10. What is conspicuous by its absence in the present case is an offer on the part of the Respondents to comply with the consent order even now or express remorse for its non-compliance so far. It is palpably clear, and there is no answer whatsoever to it, that the consent order records a solemn undertaking on the part of the Respondents to hand over vacant and peaceful possession of the suit premises in case of termination of the licence upon any single default with a grace period of 10 days. There is a clear and indefensible case of default. A notice calling upon the Respondents to hand over peaceful possession as a result of such default has been duly received by the Respondents. In response, the Respondents not only do not offer to pay the outstanding dues or surrender the possession but infact proceed to file a declaratory suit before the Court of Small Causes, Mumbai, claiming tenancy in respect of the suit premises. It is difficult to conceive a more astonishing level to which a party may go in defiance of a court order and an undertaking forming an intrinsic part thereof.

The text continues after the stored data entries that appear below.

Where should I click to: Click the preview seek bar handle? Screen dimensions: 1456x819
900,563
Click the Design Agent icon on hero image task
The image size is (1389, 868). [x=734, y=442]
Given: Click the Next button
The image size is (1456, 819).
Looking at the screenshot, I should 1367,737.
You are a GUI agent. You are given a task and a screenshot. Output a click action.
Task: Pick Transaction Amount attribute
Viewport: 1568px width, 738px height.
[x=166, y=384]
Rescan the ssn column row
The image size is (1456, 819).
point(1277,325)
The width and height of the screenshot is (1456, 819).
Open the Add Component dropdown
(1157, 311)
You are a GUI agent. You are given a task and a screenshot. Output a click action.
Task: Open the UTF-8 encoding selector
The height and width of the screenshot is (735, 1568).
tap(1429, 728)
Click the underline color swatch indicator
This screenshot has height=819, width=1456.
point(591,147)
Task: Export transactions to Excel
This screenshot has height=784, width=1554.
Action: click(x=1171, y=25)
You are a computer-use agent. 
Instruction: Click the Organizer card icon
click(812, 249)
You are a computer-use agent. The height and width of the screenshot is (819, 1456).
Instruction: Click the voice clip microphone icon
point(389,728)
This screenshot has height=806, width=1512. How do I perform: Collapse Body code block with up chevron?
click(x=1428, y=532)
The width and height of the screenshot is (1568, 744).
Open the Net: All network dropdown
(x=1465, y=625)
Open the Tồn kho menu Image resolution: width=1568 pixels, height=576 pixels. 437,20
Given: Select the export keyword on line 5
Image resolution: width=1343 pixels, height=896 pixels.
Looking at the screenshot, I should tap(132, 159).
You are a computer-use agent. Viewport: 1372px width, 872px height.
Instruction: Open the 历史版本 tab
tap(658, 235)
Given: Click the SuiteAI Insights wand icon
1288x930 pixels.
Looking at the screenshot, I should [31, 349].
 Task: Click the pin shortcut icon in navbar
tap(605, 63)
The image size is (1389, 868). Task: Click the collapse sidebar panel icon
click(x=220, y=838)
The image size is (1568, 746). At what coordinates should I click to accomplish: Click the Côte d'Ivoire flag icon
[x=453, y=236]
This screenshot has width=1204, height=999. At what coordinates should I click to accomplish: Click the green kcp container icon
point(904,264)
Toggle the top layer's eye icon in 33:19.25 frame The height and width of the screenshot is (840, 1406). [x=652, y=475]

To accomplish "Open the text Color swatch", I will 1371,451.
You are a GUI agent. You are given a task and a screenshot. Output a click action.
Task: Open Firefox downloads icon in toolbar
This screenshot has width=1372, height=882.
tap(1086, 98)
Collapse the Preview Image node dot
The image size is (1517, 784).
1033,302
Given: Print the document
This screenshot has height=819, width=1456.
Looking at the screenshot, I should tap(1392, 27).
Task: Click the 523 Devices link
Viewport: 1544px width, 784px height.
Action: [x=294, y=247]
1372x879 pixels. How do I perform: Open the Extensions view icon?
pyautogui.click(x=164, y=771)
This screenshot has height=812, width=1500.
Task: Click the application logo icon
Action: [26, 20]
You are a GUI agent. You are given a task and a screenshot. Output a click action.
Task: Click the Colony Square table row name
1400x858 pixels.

11. In the premises, there is a clear and overwhelming case of contumacious defiance of an order of this court and undertaking given to it. There is no attenuating circumstance – no offer to undo the wrong, no expression of remorse – nothing at all, to allow the court to take a lenient view.
12. At the stage of passing of the order, learned Counsel for the Respondents objects to the order being passing without framing of a formal charge. Learned Counsel submits that without framing such charge and conducting a full blown trial, no order can be passed under Sections 12 and 13 of the Act. Contempt of Courts Act, 1971 read with High Court Rules, not only provides for the punishment, but also the manner of taking cognizance of a complaint of commission of contempt of court and its procedure. A formal contempt notice issued by the court under Rules 1035(1) and 1036(1) of the High Court (Original Side) Rules, 1980, fulfills the requirements of a formal notice of the charge against the contemnor/respondent. The contemnor/respondent is thereby given a full opportunity to show cause. There is nothing in this case to suggest that the Respondents were in any way prejudiced in availing this opportunity to show cause. The Respondents have filed their complete response and have been extensively heard by this court and, as I have noticed above, have not shown any reason whatsoever why they should not be held guilty of a willful breach or disobedience of an order of this court and an undertaking furnished to, and accepted by, it.
13. In the premises, the Contempt Petition is allowed by ordering committal of Respondent No. 3, who is admittedly the Managing Director of Respondent No. 2 and Proprietor of Respondent No. 1, and who is responsible for the conduct of their business and affairs, including, in particular, the present matter of delivery of possession of the suit premises, to simple imprisonment for a term of six months and also a fine of Rs. 2,000/-. A warrant of arrest may accordingly be issued against Respondent No. 3.
14. At the request of learned Counsel for the Respondents, execution of the warrant is stayed for a period of four weeks from today.